Dalam sistem monistiknya, hanya ada satu substansi yang sama-sama berpikir dan
meluas: Tuhan atau Alam (Deus sive Natura).⁶ Karena segala sesuatu
merupakan modus dari substansi yang sama, maka memahami dunia berarti memahami
Tuhan; dengan kata lain, rasionalitas manusia merupakan ekspresi lokal dari
rasionalitas kosmik.⁷ Melalui pendekatan ini, Spinoza menciptakan sintesis yang
radikal antara metafisika dan etika: pengetahuan rasional tentang realitas
menjadi jalan menuju kebebasan dan kebahagiaan sejati.⁸
Leibniz, di sisi lain, membangun bentuk sintesis
yang lebih pluralistik. Melalui konsep monad, ia menunjukkan bahwa
setiap entitas individual mencerminkan keseluruhan alam semesta dalam
perspektifnya sendiri, sementara harmoni universal diatur oleh Tuhan.⁹ Di sini,
akal manusia merupakan bagian dari tatanan rasional yang lebih luas, dan proses
berpikir manusia menjadi refleksi mikro dari rasionalitas makrokosmos. Dengan
demikian, realitas yang tampak beragam pada dasarnya memiliki kesatuan rasional
yang mendasarinya.¹⁰
Upaya sintesis rasionalisme mencapai bentuk
reflektifnya dalam filsafat Kant, yang berusaha menjembatani jurang antara
rasionalisme dan empirisme.¹¹ Kant menunjukkan bahwa pengalaman empiris hanya
mungkin karena adanya struktur apriori akal yang membentuknya.¹² Dengan
demikian, akal tidak hanya mencerminkan realitas, tetapi juga secara aktif
menata dan menyusunnya. Dalam kerangka ini, rasionalisme memperoleh dimensi
baru: ia bukan lagi klaim tentang kesamaan langsung antara pikiran dan dunia,
melainkan tentang interaksi produktif antara struktur kognitif dan fenomena.¹³
Sintesis filosofis rasionalisme juga memiliki
dimensi metodologis dan etis.
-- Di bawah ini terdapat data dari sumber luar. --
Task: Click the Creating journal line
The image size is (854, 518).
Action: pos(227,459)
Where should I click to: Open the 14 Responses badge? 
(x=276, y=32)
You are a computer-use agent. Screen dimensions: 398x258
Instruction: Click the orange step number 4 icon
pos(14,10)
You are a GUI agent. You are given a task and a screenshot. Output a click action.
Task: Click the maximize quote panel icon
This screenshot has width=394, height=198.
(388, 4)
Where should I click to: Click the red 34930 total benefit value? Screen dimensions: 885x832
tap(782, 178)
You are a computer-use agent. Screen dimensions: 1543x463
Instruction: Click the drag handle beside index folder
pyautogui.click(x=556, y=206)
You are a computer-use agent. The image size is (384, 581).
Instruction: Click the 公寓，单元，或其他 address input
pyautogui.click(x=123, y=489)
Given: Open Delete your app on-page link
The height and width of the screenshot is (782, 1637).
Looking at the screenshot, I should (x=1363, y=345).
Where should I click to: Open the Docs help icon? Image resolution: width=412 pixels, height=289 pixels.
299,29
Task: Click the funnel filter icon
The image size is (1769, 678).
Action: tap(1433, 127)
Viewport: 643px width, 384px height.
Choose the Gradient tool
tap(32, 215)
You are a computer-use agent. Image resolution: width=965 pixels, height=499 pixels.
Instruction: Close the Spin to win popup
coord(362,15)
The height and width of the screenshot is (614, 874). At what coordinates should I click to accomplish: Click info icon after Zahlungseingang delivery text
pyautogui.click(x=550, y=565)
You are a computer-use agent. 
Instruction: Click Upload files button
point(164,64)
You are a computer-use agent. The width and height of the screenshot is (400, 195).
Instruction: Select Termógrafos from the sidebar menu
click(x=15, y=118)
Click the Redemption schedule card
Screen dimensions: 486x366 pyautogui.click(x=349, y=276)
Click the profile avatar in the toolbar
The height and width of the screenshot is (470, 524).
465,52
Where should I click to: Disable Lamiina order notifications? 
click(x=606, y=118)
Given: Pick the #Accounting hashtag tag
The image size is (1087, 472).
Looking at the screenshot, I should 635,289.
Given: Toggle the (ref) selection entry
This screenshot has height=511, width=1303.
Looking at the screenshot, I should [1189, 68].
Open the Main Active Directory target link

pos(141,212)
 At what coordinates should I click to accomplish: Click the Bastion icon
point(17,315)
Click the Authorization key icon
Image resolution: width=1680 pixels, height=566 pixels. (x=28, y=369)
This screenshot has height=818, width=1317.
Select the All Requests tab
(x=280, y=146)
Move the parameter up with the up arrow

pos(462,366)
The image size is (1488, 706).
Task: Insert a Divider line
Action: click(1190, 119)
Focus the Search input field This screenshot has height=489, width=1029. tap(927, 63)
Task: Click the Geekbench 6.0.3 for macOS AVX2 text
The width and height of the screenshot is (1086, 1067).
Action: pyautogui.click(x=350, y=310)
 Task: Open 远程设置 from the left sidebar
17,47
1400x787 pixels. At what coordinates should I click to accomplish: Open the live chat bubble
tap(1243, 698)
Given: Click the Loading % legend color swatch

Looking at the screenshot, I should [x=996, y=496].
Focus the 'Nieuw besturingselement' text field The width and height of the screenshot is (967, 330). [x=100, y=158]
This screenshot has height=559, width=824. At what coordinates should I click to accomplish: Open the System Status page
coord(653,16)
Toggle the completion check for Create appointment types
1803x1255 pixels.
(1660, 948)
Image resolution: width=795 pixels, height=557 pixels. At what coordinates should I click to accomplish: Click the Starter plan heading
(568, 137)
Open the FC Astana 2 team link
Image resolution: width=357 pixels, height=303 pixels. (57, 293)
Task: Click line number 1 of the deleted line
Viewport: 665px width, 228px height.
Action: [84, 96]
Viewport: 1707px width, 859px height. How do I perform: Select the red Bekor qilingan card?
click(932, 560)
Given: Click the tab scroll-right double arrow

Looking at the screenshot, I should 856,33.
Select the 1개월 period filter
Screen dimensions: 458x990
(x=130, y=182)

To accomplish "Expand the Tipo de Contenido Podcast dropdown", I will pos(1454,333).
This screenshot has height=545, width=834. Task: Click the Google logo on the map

Secara metodologis, rasionalisme mengajarkan
bahwa kebenaran harus dicapai melalui proses berpikir sistematis dan reflektif,
bukan melalui otoritas eksternal.¹⁴ Secara etis, ia menegaskan bahwa manusia
harus hidup sesuai dengan tuntutan akalnya — bahwa kebebasan sejati terletak
pada kemampuan untuk bertindak berdasarkan prinsip rasional yang universal.¹⁵
Dalam hal ini, rasionalisme berfungsi sebagai model integratif yang menyatukan
pengetahuan, etika, dan metafisika dalam satu horizon rasionalitas yang
konsisten.
Dalam konteks kontemporer, sintesis rasionalisme
dapat dipahami sebagai upaya untuk menyeimbangkan antara objektivitas ilmiah
dan subjektivitas manusiawi.¹⁶ Akal tidak lagi dipandang sebagai entitas
terpisah dari kehidupan, melainkan sebagai kekuatan reflektif yang
menstrukturkan hubungan manusia dengan dunia dan sesamanya.¹⁷ Dengan membuka
ruang bagi dialog antara sains, filsafat, dan etika, rasionalisme modern yang
direfleksikan kembali menawarkan model berpikir integratif yang relevan bagi
era digital dan pluralistik saat ini.
Akhirnya, sintesis filosofis Rasionalisme Modern
mengandung pesan mendasar bahwa rasio bukan hanya alat untuk menguasai dunia,
tetapi juga sarana untuk memahami keteraturan dan makna di dalamnya.¹⁸ Dengan
menyatukan akal dan realitas, rasionalisme menghadirkan visi filosofis tentang
harmoni antara pikiran manusia dan tatanan kosmos — sebuah harmoni yang terus
mengilhami pencarian kebenaran dan kebijaksanaan di sepanjang sejarah
intelektual manusia.¹⁹
Footnotes
[1]
Frederick Copleston, A History of Philosophy,
Volume IV: Descartes to Leibniz (New York: Doubleday, 1994), 235–238.
[2]
Anthony Kenny, A New History of Western
Philosophy, Volume III: The Rise of Modern Philosophy (Oxford: Clarendon
Press, 2006), 195–198.
[3]
René Descartes, Meditations on First Philosophy,
trans. John Cottingham (Cambridge: Cambridge University Press, 1996), 45–48.
[4]
Descartes, Principles of Philosophy, trans.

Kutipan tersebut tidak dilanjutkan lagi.